Has there ever been less of a pulse in the Best Actress race? The passion out there is nonexistent. Nobody is saying anything about Julianne Moore except that she’s got it in the bag, and nobody has said a damn thing about that dutifully morose film she’s the star of, Still Alice. If another lead actress performance had any kind of serious competitive heat I would launch a “STOP JULIANNE MOORE” campaign just to take this race off life support…but nobody has the narrative to challenge Moore except, possibly, Cake‘s Jennifer Aniston, who delivered the goods and has campaigned her way into serious contention. Moore’s narrative is “Still Alice might be a Lifetime movie but she’s due” while the Aniston narrative is “Cake might not be a great drama but Jennifer’s fighting to get out of the light comedy/tabloid-queen straightjacket, and you have to hand it to her for giving it hell.” All I know is that every year you hear passionate feelings about this or that Best Actress contender…”Wow, that performance was her best, it got to me, it touched me deep down, I’m telling my friends” and so on. But there’s been absolutely no discussion out there about Moore’s Still Alice performance…no passion, no talk, no arguments, NOTHING.

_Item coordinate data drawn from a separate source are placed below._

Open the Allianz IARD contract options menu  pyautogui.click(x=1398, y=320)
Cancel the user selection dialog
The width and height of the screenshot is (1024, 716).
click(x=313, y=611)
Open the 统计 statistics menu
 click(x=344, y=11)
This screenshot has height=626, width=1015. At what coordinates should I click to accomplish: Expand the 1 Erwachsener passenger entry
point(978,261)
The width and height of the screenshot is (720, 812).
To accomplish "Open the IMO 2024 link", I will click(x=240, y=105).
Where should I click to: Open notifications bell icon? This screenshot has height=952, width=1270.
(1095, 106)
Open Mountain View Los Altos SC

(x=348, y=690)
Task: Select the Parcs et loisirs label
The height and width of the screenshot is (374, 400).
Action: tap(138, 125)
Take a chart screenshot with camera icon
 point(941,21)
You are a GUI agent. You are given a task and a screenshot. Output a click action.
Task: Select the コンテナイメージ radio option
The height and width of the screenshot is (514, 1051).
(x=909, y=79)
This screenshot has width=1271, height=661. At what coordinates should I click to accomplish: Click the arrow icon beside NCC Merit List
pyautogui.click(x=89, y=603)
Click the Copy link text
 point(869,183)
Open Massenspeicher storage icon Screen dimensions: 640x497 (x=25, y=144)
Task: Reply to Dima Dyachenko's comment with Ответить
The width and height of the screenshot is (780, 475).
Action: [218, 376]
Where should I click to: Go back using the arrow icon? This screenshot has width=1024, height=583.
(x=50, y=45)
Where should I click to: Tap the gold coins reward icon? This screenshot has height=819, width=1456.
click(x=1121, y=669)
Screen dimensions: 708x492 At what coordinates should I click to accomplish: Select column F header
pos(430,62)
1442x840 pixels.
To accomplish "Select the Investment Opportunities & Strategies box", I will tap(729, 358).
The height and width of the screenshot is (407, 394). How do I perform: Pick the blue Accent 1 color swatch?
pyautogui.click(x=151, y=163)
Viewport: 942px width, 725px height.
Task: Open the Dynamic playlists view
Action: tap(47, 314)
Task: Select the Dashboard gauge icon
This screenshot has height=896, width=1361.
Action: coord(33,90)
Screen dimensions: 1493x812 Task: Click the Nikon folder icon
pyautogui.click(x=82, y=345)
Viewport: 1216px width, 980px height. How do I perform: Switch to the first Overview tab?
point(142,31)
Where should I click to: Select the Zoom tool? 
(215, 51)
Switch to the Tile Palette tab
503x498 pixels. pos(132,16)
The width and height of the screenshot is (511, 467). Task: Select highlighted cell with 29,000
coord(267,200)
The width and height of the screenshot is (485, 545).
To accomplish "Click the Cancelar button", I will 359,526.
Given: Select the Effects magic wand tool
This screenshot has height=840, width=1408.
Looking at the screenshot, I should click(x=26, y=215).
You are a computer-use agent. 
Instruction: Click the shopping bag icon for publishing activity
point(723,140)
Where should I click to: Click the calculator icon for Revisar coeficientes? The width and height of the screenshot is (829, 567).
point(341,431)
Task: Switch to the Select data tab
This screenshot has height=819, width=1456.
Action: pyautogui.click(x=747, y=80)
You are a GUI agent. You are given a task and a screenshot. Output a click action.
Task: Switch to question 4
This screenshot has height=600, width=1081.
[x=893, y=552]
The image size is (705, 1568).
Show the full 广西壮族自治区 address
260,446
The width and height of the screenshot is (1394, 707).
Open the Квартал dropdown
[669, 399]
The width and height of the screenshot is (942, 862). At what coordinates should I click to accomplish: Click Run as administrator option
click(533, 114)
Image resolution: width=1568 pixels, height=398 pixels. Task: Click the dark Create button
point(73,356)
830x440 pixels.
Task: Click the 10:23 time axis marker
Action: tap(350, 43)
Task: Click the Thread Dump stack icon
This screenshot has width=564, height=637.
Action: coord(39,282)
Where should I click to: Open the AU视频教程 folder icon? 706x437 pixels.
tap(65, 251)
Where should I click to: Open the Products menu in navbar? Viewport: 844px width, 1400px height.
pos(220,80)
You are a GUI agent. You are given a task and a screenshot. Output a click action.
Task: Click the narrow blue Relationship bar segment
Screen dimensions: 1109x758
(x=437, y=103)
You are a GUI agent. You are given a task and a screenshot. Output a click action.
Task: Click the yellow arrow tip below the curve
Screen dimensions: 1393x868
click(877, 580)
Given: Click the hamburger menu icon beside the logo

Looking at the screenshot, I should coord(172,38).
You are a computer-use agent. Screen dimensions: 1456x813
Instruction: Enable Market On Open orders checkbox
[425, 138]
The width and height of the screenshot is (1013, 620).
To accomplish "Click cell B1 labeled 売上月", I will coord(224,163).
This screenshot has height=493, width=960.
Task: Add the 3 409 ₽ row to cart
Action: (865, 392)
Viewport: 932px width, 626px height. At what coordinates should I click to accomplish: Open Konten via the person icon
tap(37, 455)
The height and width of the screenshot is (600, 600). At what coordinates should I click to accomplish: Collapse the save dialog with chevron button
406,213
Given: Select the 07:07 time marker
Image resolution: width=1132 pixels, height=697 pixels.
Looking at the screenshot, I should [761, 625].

Except, of course, for the very likely fact that Moore is going to win. Can anyone think of another year and another acting race in which this has happened? A Hollywood scholar equates the 2014 Best Actress race to 1984 “when it was really weakSally Field won her second for Places In The Heart over Sissy Spacek for The River, Jessica Lange for Country, Vanessa Redgrave for The Bostonians and Judy Davis for A Passage To India. There was also 1966 when Oscar would only find one Hollywood-type nominee (and winner) — Elizabeth Taylor in Who’s Afraid of Virginia Woolf against four then little-known foreign entries: Lynn Redgrave in Georgy Girl, Vanessa Redgrave in Morgan, Anouk Aimee in A Man And A Woman and Ida Kaminska in The Shop On Main Street.”